Crushed coral and cuttle bones .. and I think sea shells are used to raise hardness in a tank, depending on what fish/inverts you are keeping and your current hardness redaings this may be good or bad to add. Personally I'd advise against it but I don't like using anything hat effect water parameters.


----------



## bpb (Mar 8, 2011)

Unless you're trying to have hard water or keep hard water fish, I would avoid sea-anything. Everything like that in the ocean builds skeletons of calcium carbonate which will readily dissolve at ph values of under 7. This will just give you very alkaline hard water 


Sent from my iPhone using Tapatalk


----------



## Daisy Mae (Jun 21, 2015)

*Depends*

Depends on what you're keeping in the tank. Like the others have said it will increase the hardness. 
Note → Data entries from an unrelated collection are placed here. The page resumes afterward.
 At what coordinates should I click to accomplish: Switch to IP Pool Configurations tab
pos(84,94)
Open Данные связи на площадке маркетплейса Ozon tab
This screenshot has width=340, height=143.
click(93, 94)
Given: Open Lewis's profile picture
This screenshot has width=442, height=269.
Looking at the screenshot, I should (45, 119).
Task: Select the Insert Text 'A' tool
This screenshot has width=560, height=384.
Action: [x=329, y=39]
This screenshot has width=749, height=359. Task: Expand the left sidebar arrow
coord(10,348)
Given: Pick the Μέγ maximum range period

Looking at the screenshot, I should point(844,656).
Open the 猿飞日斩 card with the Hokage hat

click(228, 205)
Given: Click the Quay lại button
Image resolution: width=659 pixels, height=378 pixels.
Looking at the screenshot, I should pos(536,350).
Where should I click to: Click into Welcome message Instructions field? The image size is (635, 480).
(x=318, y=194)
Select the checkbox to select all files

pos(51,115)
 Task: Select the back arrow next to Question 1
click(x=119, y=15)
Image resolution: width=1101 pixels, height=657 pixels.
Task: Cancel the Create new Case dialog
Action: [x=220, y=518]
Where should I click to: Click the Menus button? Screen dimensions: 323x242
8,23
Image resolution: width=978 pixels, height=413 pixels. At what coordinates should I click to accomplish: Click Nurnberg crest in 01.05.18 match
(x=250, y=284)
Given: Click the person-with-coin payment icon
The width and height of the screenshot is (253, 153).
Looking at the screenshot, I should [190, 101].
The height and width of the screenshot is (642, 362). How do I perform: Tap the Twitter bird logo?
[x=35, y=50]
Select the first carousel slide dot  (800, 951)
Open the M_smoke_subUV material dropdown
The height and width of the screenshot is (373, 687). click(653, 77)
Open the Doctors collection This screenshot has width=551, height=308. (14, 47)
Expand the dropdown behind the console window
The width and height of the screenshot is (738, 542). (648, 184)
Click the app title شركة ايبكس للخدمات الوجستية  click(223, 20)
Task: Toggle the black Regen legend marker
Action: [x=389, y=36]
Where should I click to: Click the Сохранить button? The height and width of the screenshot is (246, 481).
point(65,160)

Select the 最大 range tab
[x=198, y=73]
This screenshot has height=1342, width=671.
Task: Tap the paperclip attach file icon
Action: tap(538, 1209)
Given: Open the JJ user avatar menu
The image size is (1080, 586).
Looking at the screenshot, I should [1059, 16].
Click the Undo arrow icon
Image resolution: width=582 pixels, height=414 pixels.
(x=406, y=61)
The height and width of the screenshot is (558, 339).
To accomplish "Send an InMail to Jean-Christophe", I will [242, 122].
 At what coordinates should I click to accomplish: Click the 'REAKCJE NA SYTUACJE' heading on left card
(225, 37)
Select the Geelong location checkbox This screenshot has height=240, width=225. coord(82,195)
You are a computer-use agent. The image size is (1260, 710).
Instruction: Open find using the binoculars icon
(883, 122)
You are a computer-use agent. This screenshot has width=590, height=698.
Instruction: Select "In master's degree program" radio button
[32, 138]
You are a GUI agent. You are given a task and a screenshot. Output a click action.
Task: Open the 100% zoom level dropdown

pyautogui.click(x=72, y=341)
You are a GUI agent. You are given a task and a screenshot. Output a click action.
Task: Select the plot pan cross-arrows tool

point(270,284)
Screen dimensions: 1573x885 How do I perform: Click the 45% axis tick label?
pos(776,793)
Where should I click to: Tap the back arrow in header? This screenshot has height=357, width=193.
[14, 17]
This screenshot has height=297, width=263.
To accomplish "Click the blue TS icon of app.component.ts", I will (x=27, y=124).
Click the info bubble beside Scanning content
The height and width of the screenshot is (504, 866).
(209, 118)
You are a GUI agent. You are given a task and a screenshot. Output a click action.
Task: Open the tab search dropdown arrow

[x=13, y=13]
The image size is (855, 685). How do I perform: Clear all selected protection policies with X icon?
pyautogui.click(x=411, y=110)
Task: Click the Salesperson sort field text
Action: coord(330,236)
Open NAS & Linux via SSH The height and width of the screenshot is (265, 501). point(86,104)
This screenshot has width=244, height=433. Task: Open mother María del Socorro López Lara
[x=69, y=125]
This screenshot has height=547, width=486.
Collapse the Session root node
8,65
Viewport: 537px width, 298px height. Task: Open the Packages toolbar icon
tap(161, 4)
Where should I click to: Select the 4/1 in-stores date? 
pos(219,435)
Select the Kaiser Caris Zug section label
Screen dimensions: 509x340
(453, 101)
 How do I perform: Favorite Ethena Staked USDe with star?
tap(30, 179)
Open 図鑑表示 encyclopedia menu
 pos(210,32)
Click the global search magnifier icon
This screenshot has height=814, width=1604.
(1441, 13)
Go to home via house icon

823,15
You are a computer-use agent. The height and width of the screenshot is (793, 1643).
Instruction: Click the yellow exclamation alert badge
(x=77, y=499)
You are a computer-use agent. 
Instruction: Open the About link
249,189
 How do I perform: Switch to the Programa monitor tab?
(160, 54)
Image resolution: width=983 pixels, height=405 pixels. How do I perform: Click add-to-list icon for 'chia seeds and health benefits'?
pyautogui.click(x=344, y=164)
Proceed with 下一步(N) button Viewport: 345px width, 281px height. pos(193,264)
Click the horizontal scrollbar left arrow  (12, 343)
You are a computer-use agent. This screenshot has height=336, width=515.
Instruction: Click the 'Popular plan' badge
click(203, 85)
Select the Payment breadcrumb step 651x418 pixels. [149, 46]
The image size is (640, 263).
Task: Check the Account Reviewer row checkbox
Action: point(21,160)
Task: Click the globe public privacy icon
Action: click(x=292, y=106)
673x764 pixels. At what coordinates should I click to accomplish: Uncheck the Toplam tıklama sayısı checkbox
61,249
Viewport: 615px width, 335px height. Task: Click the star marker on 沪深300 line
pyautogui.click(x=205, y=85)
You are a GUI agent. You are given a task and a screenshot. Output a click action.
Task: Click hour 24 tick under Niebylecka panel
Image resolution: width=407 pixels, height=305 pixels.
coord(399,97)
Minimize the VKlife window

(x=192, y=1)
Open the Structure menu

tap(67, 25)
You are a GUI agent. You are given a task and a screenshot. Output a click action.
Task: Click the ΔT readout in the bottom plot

What some forum members have advocated with rocks is to test it out in a bucket. Can probably do the same with sea shells, etc. add water to bucket, leave out overnight, test pH, GH, KH. Add shells, wait a few days and re-test. Wait a few more days, and test again. If you are able, use similar amount of water in bucket as in tank you want to put your shells in (or go for a similar proportion of shell to water).


----------



## Diana (Jan 14, 2010)

Or get results faster by adding lots of shells to a small amount of water. 

Acidic water in the tank will dissolve the shells.


----------



## essabee (Oct 7, 2006)

I you are not especially interested in keeping your tank water soft, it would not hurt to display a few seashells in it. Just don't overdo it, and keep up your scheduled water changes.


----------



## mattinmd (Aug 16, 2014)

+1, I tend to keep a shell in the bottom of my tank to give my snails a source of calcium to slurp on...

That said:

1) be aware that any seashell you put in your tank will slowly dissolve.. Don't put your favorite showpiece shells in there. I use arc clam or regular clam shells because they're easy to come by.

2) I'd suggest boiling them before putting them in.. just to make sure they're disease free.


----------